EXERCISE INSTRUCTIONS → Among the entries that follow, locate the line with "The image size is (602, 394)." and the line with "Given: Click the". Output those lines and all lines in between, exactly, minus the pictures.

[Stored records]
###

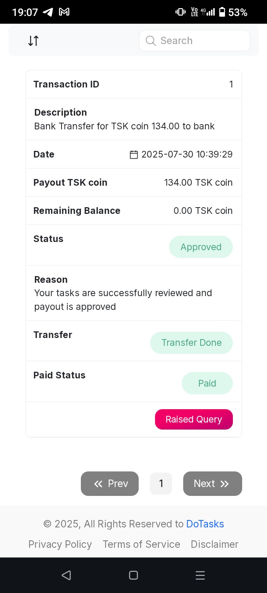
Task: Tap the calendar icon beside the date
Action: coord(134,155)
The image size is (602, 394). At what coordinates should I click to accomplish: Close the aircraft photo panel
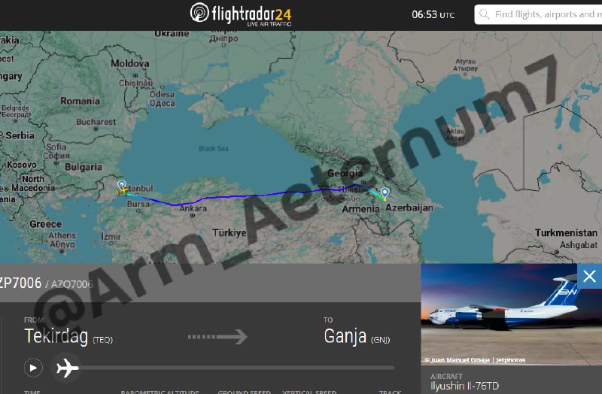[x=589, y=276]
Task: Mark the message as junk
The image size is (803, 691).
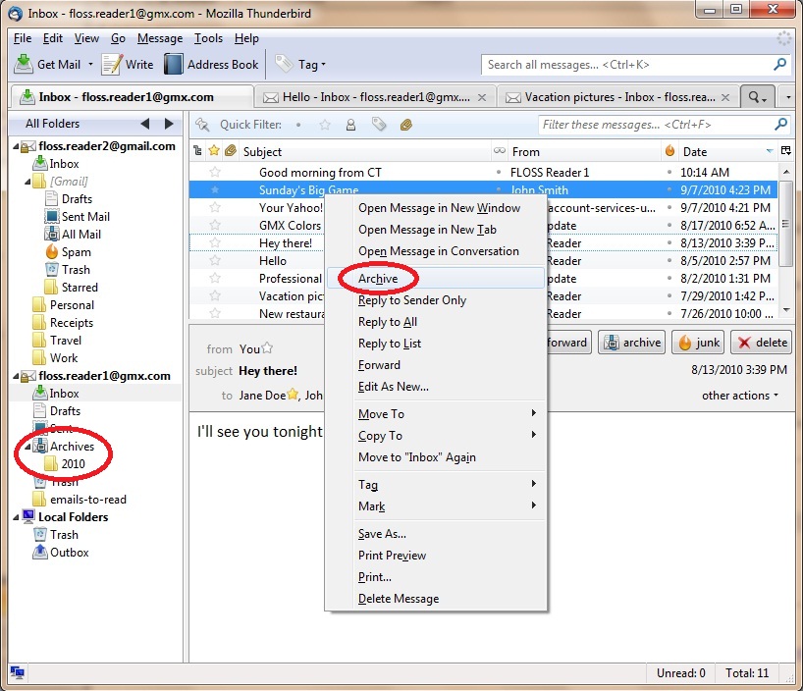Action: tap(697, 343)
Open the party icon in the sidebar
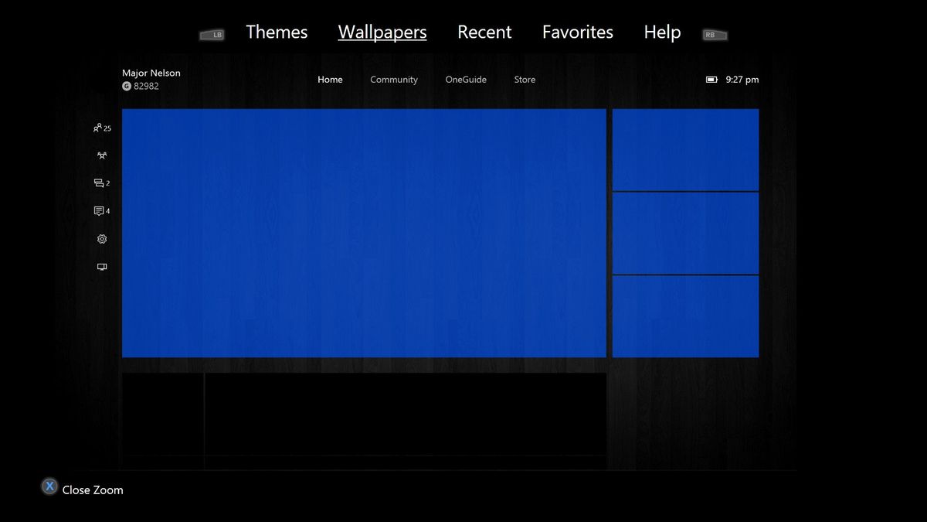Image resolution: width=927 pixels, height=522 pixels. tap(101, 155)
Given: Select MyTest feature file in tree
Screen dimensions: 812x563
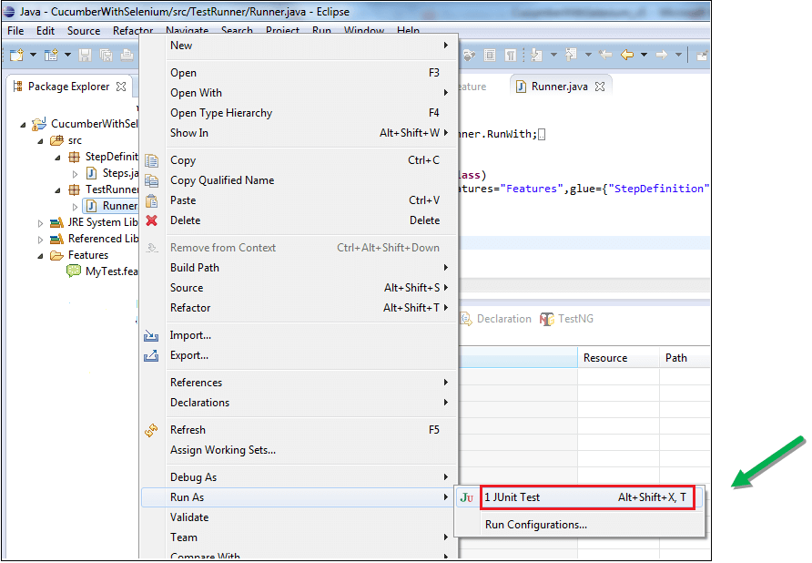Looking at the screenshot, I should (109, 271).
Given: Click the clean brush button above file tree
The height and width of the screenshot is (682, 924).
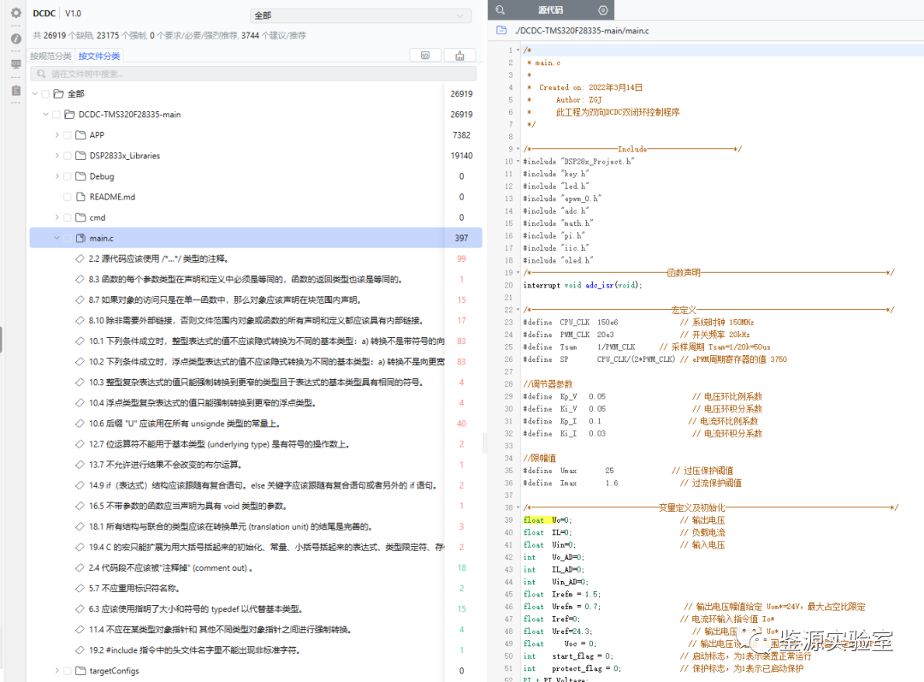Looking at the screenshot, I should tap(459, 56).
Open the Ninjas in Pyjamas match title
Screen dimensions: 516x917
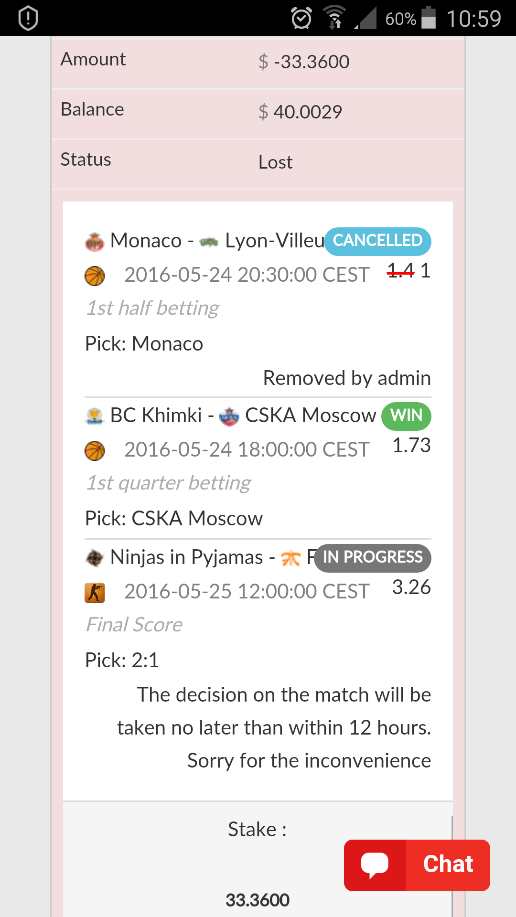click(x=186, y=557)
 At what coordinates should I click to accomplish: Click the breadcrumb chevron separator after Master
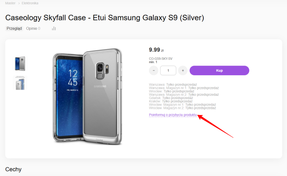[x=19, y=3]

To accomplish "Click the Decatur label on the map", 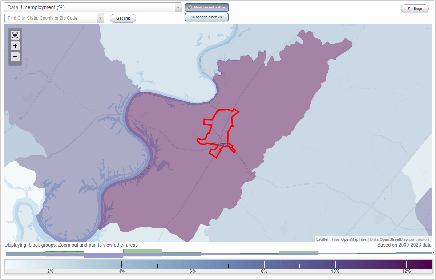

###

REPLY →
The image size is (602, 394). At what coordinates should I click to accomplish: Close the aircraft photo panel
[x=589, y=276]
Task: Mark the message as junk
The image size is (803, 691).
Action: tap(697, 343)
Open the party icon in the sidebar
Image resolution: width=927 pixels, height=522 pixels. tap(101, 155)
Given: Select MyTest feature file in tree
Screen dimensions: 812x563
Looking at the screenshot, I should (109, 271).
Given: Click the clean brush button above file tree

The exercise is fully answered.